Sound Bed (2012) was created at the same time as YAHNY, but in this performance the artists placed the focus on pleasure, for themselves as well as the audience. Sound Bed has a 'listener' ride around on a bed, eyes closed, accompanied by moving speakers – creating a type of physical experience of cinematographic sound editing. "It's about the pleasure of collaborating, communicating and performing - and it facilitates a closer, more intuitive experience with the audience. The listener determines the route. The piece's structure is relatively simple, but the complicity all the greater, deeper and more complex. Sometimes as performers we disappear for eight hours in the same, highly meditative series of actions." The performances of Sound Bed take place outside traditional theatres: in the entrance of Central Saint Martins, in Kaaistudios, in the bar of Beursschouwburg, in Museum M in Leuven, etc.

Vera Tussing’s performances are sensory and conceptual at the same time. "I have no issues with the fact that some questions that form the basis for my work are so simple, such as: Can you feel dance? Can we create a dance piece that can be felt, sensed? Can we create auditory pieces? My body, my instrument of knowledge is the means with which I respond to these questions and engage in dialogue. In my work there is a strong emphasis on the sensory, but this is not unusual. I suspect that a certain focus provides the spectator with a more sensitive manner of observing him or herself - at least if we're lucky." She doesn't see a contradiction between the rational and the sensory in this respect. "Our brain processes sensory data too."

Tussing: "A work only truly exists in connection with the audience. Rehearsals only serve to identify the strategy for achieving this."

Sun, Sun, Sun (2013) analyses the fundamental choreographic principle of togetherness: how does the individual performer's physical change or change of position influence the other performer? What impact does this have on the group as a whole, and also the audience? The Palm of Your Hand (2015) explores tactility. The audience is arranged in an ellipse, as if the spectator's skin demarcates the dance space. High fives alternate with classical dance moves that are experienced up close. Great intimacy results and strangely enough, no embarrassment whatsoever. In November 2015, a day after the attacks in Paris, the production was performed at Dansmakers in Amsterdam. "There was an incredibly intense energy at the time, among the four performers as well as the audience. I can still feel it to a certain extent." It is one of her favourite performance memories. "A work only truly exists in connection with the audience. Rehearsals only serve to identify the strategy for achieving this."
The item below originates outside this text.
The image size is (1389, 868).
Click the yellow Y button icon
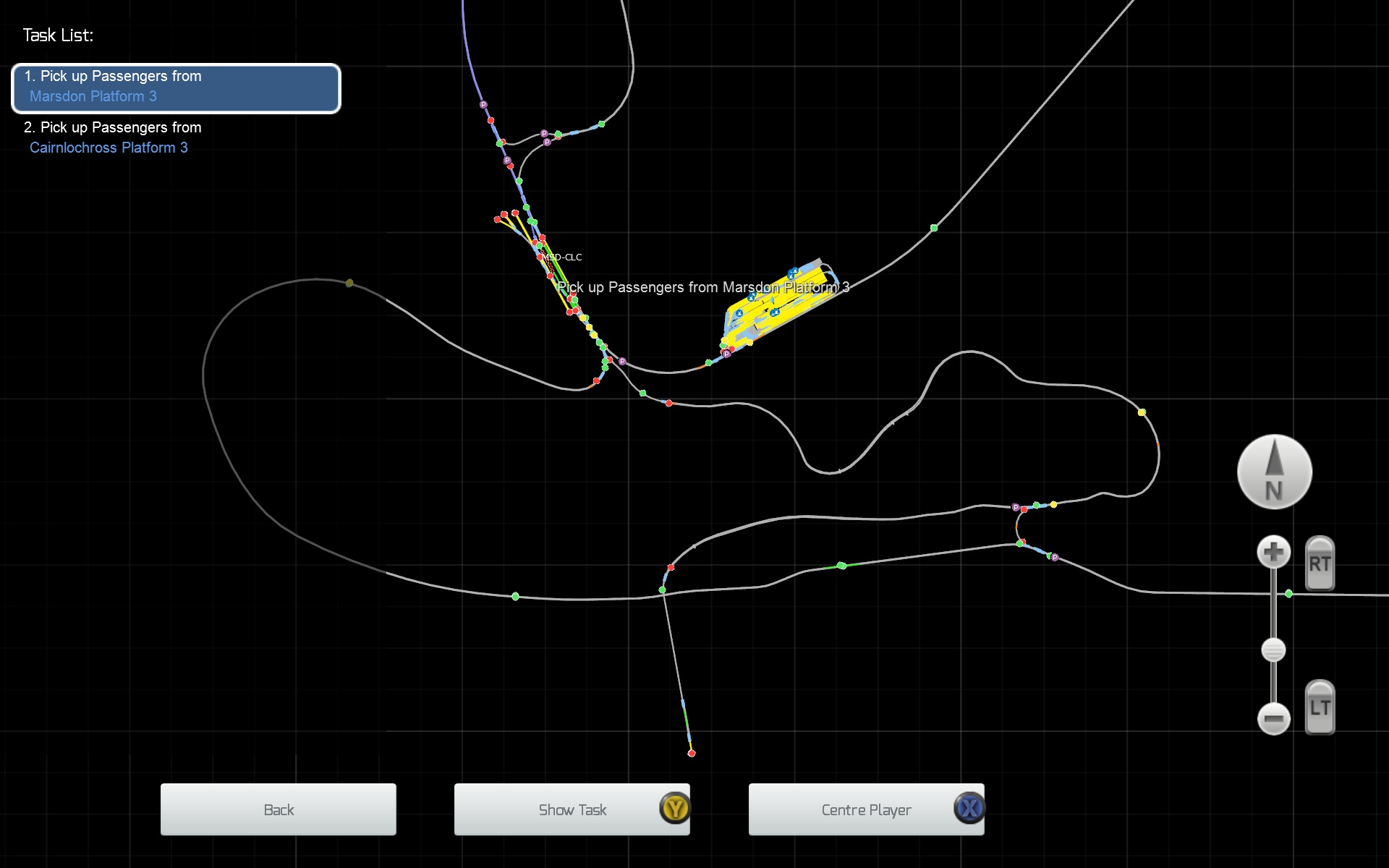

In T-Dance (2014) the dancers move around on stage using bamboo sticks held between each other’s shoulders, torso or legs. They perform their movements with the utmost care: with the slightest lack of caution the sticks clatter to the floor. Kinetic communication: “T-Dance requires extreme intensity. You get to know each other really well by performing this piece, and vice versa, this feeling of familiarity enriches the work. The audience also shares the absolute focus. It's a pleasure to behold. It says a great deal about what focus does to us.

Tussing: "We spend a long time exploring how we can achieve this tactile dialogue. For me, touch, proximity and encounters constitute the fundamental elements for discovering who we are, how we co-exist and what we fear."

Vera Tussing seeks the audience's participation, but not in an intrusive manner. She is not a fan of participative theatre. "All too often not enough thought goes into it," she believes. "I think it's extremely important that all encounters in a piece depart from negotiations and agreements." This is the challenge in Mazing, her most recent creation for November 2016 in STUK. "We spend a long time exploring how we can achieve this tactile dialogue. For me, touch, proximity and encounters constitute the fundamental elements for discovering who we are, how we co-exist and what we fear. It's quite a task, I realise that, and perhaps we will not be able to fully meet this challenge. But I love the possibility of working towards these moments, even those fleeting seconds, in which performers encounter the audience. I observe a very strong social component in working with dance in a performance.”